> _PROMPT_:
Take the entries below and print all of them exactly, please.

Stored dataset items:

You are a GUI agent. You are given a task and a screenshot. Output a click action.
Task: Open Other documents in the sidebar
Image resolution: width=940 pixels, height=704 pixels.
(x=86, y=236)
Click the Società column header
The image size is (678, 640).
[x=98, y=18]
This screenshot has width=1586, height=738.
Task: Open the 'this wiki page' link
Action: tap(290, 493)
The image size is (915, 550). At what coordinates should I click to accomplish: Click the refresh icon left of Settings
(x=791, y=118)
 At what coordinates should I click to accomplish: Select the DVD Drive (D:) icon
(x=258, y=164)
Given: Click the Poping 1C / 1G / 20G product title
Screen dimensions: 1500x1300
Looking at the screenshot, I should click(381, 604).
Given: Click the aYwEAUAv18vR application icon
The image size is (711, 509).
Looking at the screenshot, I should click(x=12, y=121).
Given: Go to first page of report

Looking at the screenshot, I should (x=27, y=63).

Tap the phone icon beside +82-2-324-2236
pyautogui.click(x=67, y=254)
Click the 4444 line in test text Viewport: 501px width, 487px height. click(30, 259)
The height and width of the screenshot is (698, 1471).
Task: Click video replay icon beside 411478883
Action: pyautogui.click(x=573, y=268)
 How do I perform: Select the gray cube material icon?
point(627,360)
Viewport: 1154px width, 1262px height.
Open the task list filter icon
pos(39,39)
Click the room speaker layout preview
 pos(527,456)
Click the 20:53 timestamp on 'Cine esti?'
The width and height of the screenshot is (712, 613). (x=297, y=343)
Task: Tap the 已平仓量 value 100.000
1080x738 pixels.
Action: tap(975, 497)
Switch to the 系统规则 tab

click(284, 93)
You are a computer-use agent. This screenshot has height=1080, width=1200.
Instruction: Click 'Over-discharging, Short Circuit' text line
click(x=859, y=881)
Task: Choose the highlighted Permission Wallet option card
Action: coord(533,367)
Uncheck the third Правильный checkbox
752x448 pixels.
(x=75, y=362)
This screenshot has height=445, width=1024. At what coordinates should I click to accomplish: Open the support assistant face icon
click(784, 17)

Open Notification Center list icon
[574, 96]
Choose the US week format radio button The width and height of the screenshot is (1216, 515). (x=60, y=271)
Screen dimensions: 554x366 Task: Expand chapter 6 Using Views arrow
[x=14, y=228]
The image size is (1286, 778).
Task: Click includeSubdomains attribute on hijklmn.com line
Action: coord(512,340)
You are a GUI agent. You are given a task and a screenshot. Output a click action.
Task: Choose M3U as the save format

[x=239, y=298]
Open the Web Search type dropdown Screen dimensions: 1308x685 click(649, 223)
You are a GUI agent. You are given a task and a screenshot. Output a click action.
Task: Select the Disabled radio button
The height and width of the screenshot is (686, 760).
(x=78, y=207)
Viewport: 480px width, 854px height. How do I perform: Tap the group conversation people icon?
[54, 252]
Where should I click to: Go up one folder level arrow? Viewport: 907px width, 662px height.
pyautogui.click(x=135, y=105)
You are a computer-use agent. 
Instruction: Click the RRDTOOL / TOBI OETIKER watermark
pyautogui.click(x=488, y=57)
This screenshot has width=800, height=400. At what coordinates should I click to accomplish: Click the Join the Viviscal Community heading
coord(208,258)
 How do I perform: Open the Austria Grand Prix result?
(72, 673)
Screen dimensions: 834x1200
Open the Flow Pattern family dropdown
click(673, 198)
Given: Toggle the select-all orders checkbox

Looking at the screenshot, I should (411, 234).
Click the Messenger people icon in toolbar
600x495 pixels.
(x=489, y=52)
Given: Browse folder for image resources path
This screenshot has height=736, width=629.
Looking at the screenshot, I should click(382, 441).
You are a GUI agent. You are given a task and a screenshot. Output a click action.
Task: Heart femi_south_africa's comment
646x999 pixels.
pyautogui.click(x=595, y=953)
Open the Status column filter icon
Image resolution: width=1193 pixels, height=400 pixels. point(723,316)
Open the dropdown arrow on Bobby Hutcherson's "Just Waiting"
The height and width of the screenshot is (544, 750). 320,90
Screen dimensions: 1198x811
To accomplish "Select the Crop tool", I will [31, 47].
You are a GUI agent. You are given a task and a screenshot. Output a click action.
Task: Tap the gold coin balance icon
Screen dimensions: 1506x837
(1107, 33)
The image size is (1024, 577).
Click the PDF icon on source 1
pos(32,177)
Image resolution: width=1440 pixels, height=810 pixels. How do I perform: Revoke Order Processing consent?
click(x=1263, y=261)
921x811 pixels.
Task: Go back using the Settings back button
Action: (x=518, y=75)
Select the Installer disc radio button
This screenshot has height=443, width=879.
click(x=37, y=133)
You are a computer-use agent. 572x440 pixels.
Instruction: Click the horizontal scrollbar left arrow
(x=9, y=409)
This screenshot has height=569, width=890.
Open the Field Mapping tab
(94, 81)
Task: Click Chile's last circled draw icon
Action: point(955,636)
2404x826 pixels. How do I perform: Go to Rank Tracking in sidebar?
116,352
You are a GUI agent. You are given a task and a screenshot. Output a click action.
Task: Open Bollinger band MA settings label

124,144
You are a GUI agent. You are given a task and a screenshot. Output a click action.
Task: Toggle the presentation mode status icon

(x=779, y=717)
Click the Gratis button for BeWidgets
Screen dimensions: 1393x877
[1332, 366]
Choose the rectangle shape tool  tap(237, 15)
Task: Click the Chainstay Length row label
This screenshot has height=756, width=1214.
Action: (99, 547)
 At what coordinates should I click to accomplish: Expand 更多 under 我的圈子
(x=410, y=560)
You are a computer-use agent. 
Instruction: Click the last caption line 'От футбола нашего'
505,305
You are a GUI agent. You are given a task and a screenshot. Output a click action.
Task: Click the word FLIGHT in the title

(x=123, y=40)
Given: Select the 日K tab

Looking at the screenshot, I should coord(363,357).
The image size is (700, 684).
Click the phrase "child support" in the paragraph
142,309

> _WRITTEN ANSWER_:
You are a GUI agent. You are given a task and a screenshot. Output a click action.
Task: Open Other documents in the sidebar
Image resolution: width=940 pixels, height=704 pixels.
(x=86, y=236)
Click the Società column header
The image size is (678, 640).
[x=98, y=18]
This screenshot has width=1586, height=738.
Task: Open the 'this wiki page' link
Action: tap(290, 493)
The image size is (915, 550). At what coordinates should I click to accomplish: Click the refresh icon left of Settings
(x=791, y=118)
 At what coordinates should I click to accomplish: Select the DVD Drive (D:) icon
(x=258, y=164)
Given: Click the Poping 1C / 1G / 20G product title
Screen dimensions: 1500x1300
Looking at the screenshot, I should click(381, 604).
Given: Click the aYwEAUAv18vR application icon
The image size is (711, 509).
Looking at the screenshot, I should click(x=12, y=121).
Given: Go to first page of report

Looking at the screenshot, I should (x=27, y=63).

Tap the phone icon beside +82-2-324-2236
pyautogui.click(x=67, y=254)
Click the 4444 line in test text Viewport: 501px width, 487px height. click(30, 259)
The height and width of the screenshot is (698, 1471).
Task: Click video replay icon beside 411478883
Action: pyautogui.click(x=573, y=268)
 How do I perform: Select the gray cube material icon?
point(627,360)
Viewport: 1154px width, 1262px height.
Open the task list filter icon
pos(39,39)
Click the room speaker layout preview
 pos(527,456)
Click the 20:53 timestamp on 'Cine esti?'
The width and height of the screenshot is (712, 613). (x=297, y=343)
Task: Tap the 已平仓量 value 100.000
1080x738 pixels.
Action: tap(975, 497)
Switch to the 系统规则 tab

click(284, 93)
You are a computer-use agent. This screenshot has height=1080, width=1200.
Instruction: Click 'Over-discharging, Short Circuit' text line
click(x=859, y=881)
Task: Choose the highlighted Permission Wallet option card
Action: coord(533,367)
Uncheck the third Правильный checkbox
752x448 pixels.
(x=75, y=362)
This screenshot has height=445, width=1024. At what coordinates should I click to accomplish: Open the support assistant face icon
click(784, 17)

Open Notification Center list icon
[574, 96]
Choose the US week format radio button The width and height of the screenshot is (1216, 515). (x=60, y=271)
Screen dimensions: 554x366 Task: Expand chapter 6 Using Views arrow
[x=14, y=228]
The image size is (1286, 778).
Task: Click includeSubdomains attribute on hijklmn.com line
Action: coord(512,340)
You are a GUI agent. You are given a task and a screenshot. Output a click action.
Task: Choose M3U as the save format

[x=239, y=298]
Open the Web Search type dropdown Screen dimensions: 1308x685 click(649, 223)
You are a GUI agent. You are given a task and a screenshot. Output a click action.
Task: Select the Disabled radio button
The height and width of the screenshot is (686, 760).
(x=78, y=207)
Viewport: 480px width, 854px height. How do I perform: Tap the group conversation people icon?
[54, 252]
Where should I click to: Go up one folder level arrow? Viewport: 907px width, 662px height.
pyautogui.click(x=135, y=105)
You are a computer-use agent. 
Instruction: Click the RRDTOOL / TOBI OETIKER watermark
pyautogui.click(x=488, y=57)
This screenshot has width=800, height=400. At what coordinates should I click to accomplish: Click the Join the Viviscal Community heading
coord(208,258)
 How do I perform: Open the Austria Grand Prix result?
(72, 673)
Screen dimensions: 834x1200
Open the Flow Pattern family dropdown
click(673, 198)
Given: Toggle the select-all orders checkbox

Looking at the screenshot, I should (411, 234).
Click the Messenger people icon in toolbar
600x495 pixels.
(x=489, y=52)
Given: Browse folder for image resources path
This screenshot has height=736, width=629.
Looking at the screenshot, I should click(382, 441).
You are a GUI agent. You are given a task and a screenshot. Output a click action.
Task: Heart femi_south_africa's comment
646x999 pixels.
pyautogui.click(x=595, y=953)
Open the Status column filter icon
Image resolution: width=1193 pixels, height=400 pixels. point(723,316)
Open the dropdown arrow on Bobby Hutcherson's "Just Waiting"
The height and width of the screenshot is (544, 750). 320,90
Screen dimensions: 1198x811
To accomplish "Select the Crop tool", I will [31, 47].
You are a GUI agent. You are given a task and a screenshot. Output a click action.
Task: Tap the gold coin balance icon
Screen dimensions: 1506x837
(1107, 33)
The image size is (1024, 577).
Click the PDF icon on source 1
pos(32,177)
Image resolution: width=1440 pixels, height=810 pixels. How do I perform: Revoke Order Processing consent?
click(x=1263, y=261)
921x811 pixels.
Task: Go back using the Settings back button
Action: (x=518, y=75)
Select the Installer disc radio button
This screenshot has height=443, width=879.
click(x=37, y=133)
You are a computer-use agent. 572x440 pixels.
Instruction: Click the horizontal scrollbar left arrow
(x=9, y=409)
This screenshot has height=569, width=890.
Open the Field Mapping tab
(94, 81)
Task: Click Chile's last circled draw icon
Action: point(955,636)
2404x826 pixels. How do I perform: Go to Rank Tracking in sidebar?
116,352
You are a GUI agent. You are given a task and a screenshot. Output a click action.
Task: Open Bollinger band MA settings label

124,144
You are a GUI agent. You are given a task and a screenshot. Output a click action.
Task: Toggle the presentation mode status icon

(x=779, y=717)
Click the Gratis button for BeWidgets
Screen dimensions: 1393x877
[1332, 366]
Choose the rectangle shape tool  tap(237, 15)
Task: Click the Chainstay Length row label
This screenshot has height=756, width=1214.
Action: (99, 547)
 At what coordinates should I click to accomplish: Expand 更多 under 我的圈子
(x=410, y=560)
You are a computer-use agent. 
Instruction: Click the last caption line 'От футбола нашего'
505,305
You are a GUI agent. You are given a task and a screenshot. Output a click action.
Task: Click the word FLIGHT in the title

(x=123, y=40)
Given: Select the 日K tab

Looking at the screenshot, I should coord(363,357).
The image size is (700, 684).
Click the phrase "child support" in the paragraph
142,309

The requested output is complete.